WRITTEN TASK A
Copy out the entire passage on basket weaving word for word.
+++
No, getting to know yourself is not always easy. But let’s say you have some successes, mixed in with all these failures. You discover that you really love basket weaving! It’s your true calling! Life is glorious! Or maybe not. Sometimes when you come face to face with bits of your authentic self, you might feel a little uneasy. You might not like what you see. You always saw yourself as the brainy type, say, or maybe the brawny type instead, and basket weaving doesn’t quite mesh with this image. Or maybe you always secretly thought that basket weavers were selfish hermits who smelled weird. So now you find yourself suddenly lumped in with these types you’ve always shunned. What does this mean about you? What does this mean about your beliefs? These old forms of thought and judgment are being strained, and something’s got to give.

Of course, you could always just repress your love of basket weaving. Yes, you would give up a god-given love and opportunity for real joy in a life often filled with mundane minutiae, but in some ways, honestly, isn’t this easier than changing the way you see yourself? Isn’t this easier than facing things you’d rather not face?

But let’s say you don’t repress it. Or maybe you do but then something seismic (a great loss, illness, divorce—ahem) jolts you hard enough and you come to your senses. Yes! Basket weaving! Life is short! I am going to die one day! No more wimping and limping my way through life—this is it!

This energy is great energy. It doesn’t come from our small selves, our ego. It comes from the greater force, from god, from the collective creative. And it lights up so many things that you never saw before but now find staring you straight in the face. Basket weavers aren’t selfish! What if there weren’t any basket weavers in the world? Where would we put our dirty laundry? Where would the farmers put their zucchini at the farmers market? Where would the baker put her bread?
+++
WRITTEN TASK B
In the stored entries, starting at the first line and ending at the line containing "The image size is (1400, 600).", change "GUI agent" to "screen agent" and give back only those lines, otherwise unchanged.

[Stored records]
+++
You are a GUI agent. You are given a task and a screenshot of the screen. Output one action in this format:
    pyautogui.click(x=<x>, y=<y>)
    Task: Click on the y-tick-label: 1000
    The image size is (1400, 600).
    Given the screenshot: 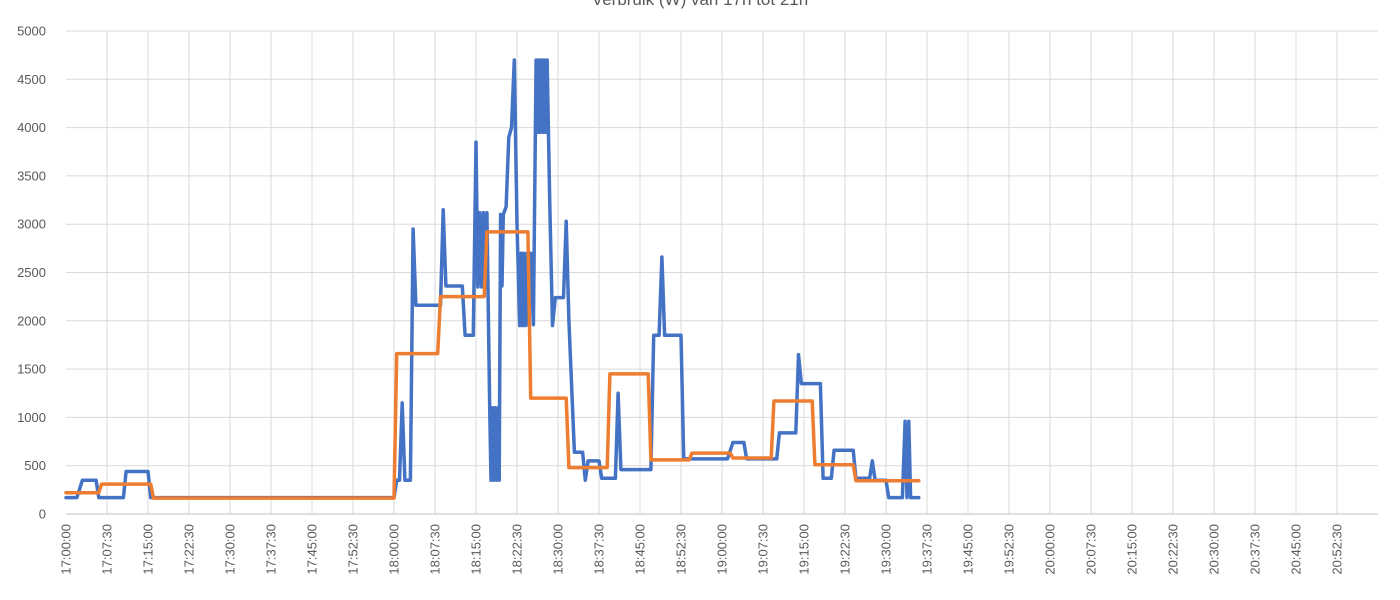 What is the action you would take?
    pyautogui.click(x=32, y=418)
+++
ANSWER SECTION A
No, getting to know yourself is not always easy. But let’s say you have some successes, mixed in with all these failures. You discover that you really love basket weaving! It’s your true calling! Life is glorious! Or maybe not. Sometimes when you come face to face with bits of your authentic self, you might feel a little uneasy. You might not like what you see. You always saw yourself as the brainy type, say, or maybe the brawny type instead, and basket weaving doesn’t quite mesh with this image. Or maybe you always secretly thought that basket weavers were selfish hermits who smelled weird. So now you find yourself suddenly lumped in with these types you’ve always shunned. What does this mean about you? What does this mean about your beliefs? These old forms of thought and judgment are being strained, and something’s got to give.

Of course, you could always just repress your love of basket weaving. Yes, you would give up a god-given love and opportunity for real joy in a life often filled with mundane minutiae, but in some ways, honestly, isn’t this easier than changing the way you see yourself? Isn’t this easier than facing things you’d rather not face?

But let’s say you don’t repress it. Or maybe you do but then something seismic (a great loss, illness, divorce—ahem) jolts you hard enough and you come to your senses. Yes! Basket weaving! Life is short! I am going to die one day! No more wimping and limping my way through life—this is it!

This energy is great energy. It doesn’t come from our small selves, our ego. It comes from the greater force, from god, from the collective creative. And it lights up so many things that you never saw before but now find staring you straight in the face. Basket weavers aren’t selfish! What if there weren’t any basket weavers in the world? Where would we put our dirty laundry? Where would the farmers put their zucchini at the farmers market? Where would the baker put her bread?

ANSWER SECTION B
You are a screen agent. You are given a task and a screenshot of the screen. Output one action in this format:
    pyautogui.click(x=<x>, y=<y>)
    Task: Click on the y-tick-label: 1000
    The image size is (1400, 600).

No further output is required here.